The defaults are not tuned for you
The source article counts 125+ keys in Claude Code's settings.json and notes the official docs cover roughly 40. Whether or not those exact numbers hold, the point stands: there are far more knobs than any onboarding flow surfaces. The ones that matter most tend to be buried in menus, mentioned only in GitHub issues, or left blank by default.
Two failure modes follow from leaving everything on default. Drift: memory and styles accumulate one-off corrections and stale context until Claude is optimising for the wrong version of you. Cost: thinking, caching, model choice, and connected tools quietly inflate token spend on work that didn't need them.

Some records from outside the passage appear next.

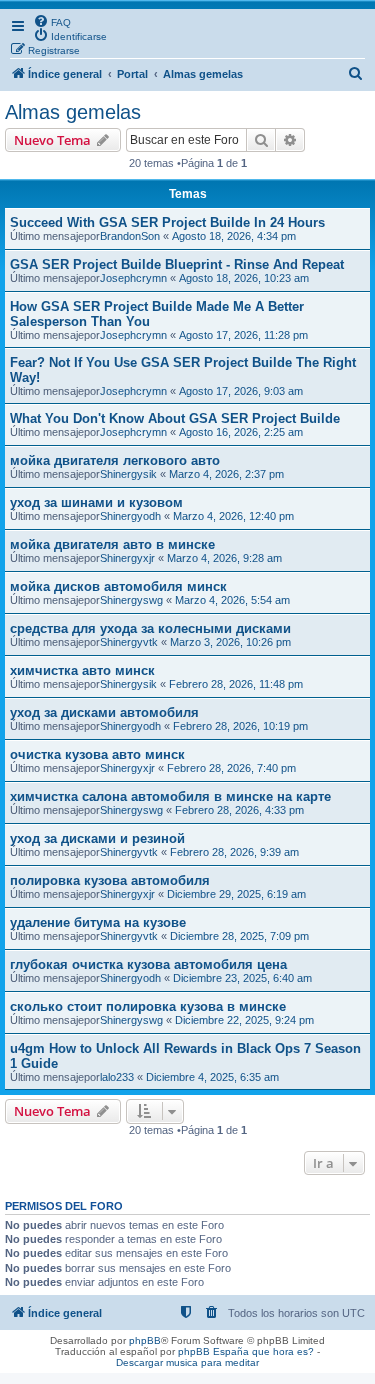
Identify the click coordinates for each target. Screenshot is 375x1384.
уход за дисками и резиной (97, 838)
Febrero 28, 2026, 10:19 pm (240, 726)
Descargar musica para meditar (187, 1362)
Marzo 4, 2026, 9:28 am (224, 558)
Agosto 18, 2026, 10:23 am (244, 278)
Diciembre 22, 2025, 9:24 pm (244, 1020)
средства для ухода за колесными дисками (150, 628)
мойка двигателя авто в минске (112, 544)
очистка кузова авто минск (97, 754)
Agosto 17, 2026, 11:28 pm (243, 335)
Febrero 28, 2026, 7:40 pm (231, 768)
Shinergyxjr (127, 558)
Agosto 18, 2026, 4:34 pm (234, 236)
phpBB (145, 1340)
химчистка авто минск (82, 670)
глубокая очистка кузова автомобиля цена (148, 964)
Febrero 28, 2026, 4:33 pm (239, 810)
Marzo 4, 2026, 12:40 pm (233, 516)
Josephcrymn (133, 278)
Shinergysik (128, 474)
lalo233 (117, 1077)
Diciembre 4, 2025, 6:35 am (212, 1077)
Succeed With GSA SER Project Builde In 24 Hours (167, 222)
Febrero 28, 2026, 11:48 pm (236, 684)
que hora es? (283, 1351)
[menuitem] (52, 21)
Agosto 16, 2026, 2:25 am (241, 432)
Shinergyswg (131, 600)
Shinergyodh (130, 516)
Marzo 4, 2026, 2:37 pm (226, 474)
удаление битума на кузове (98, 922)
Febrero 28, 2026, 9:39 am (234, 852)
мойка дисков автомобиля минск (118, 586)
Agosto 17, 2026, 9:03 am (241, 391)
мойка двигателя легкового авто (115, 460)
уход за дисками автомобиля (104, 712)
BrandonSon (130, 236)
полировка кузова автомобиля (110, 880)
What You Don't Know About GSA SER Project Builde (175, 418)
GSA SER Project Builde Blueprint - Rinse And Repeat (177, 264)
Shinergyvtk (129, 642)
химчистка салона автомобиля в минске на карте (170, 796)
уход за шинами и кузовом (96, 502)
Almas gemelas (73, 112)
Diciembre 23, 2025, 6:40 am (242, 978)
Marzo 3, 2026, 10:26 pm (230, 642)
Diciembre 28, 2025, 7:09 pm (239, 936)
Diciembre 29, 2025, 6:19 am (236, 894)
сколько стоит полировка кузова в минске (148, 1006)
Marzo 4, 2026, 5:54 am (232, 600)
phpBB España (213, 1351)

How this course is laid out
- Chapter 2, Claude.ai (8 settings): memory, thinking, styles, projects, search, web citations, connectors, incognito.
- Chapter 3, Claude Code (7 settings): the settings.json keys that move context budget and cost.
- Chapter 4, API & Console (3 settings): the highest-leverage cost controls, from prompt caching to rate limits.
- Chapter 5, Checklist & audit: the 18-point walkthrough plus a script to re-check it weekly.
For each setting you get the same four things: where it lives, what it does, why it matters, and the one-line fix. Read top to bottom, or jump to the surface you actually use.
In one line each
- Default Claude is tuned for onboarding, not for you: most high-impact settings are hidden or left blank.
- Two costs of ignoring them: output drift (memory/styles) and token waste (thinking, caching, model, tools).
- The course covers 18 settings across Claude.ai, Claude Code, and the API, each as where / what / why / fix.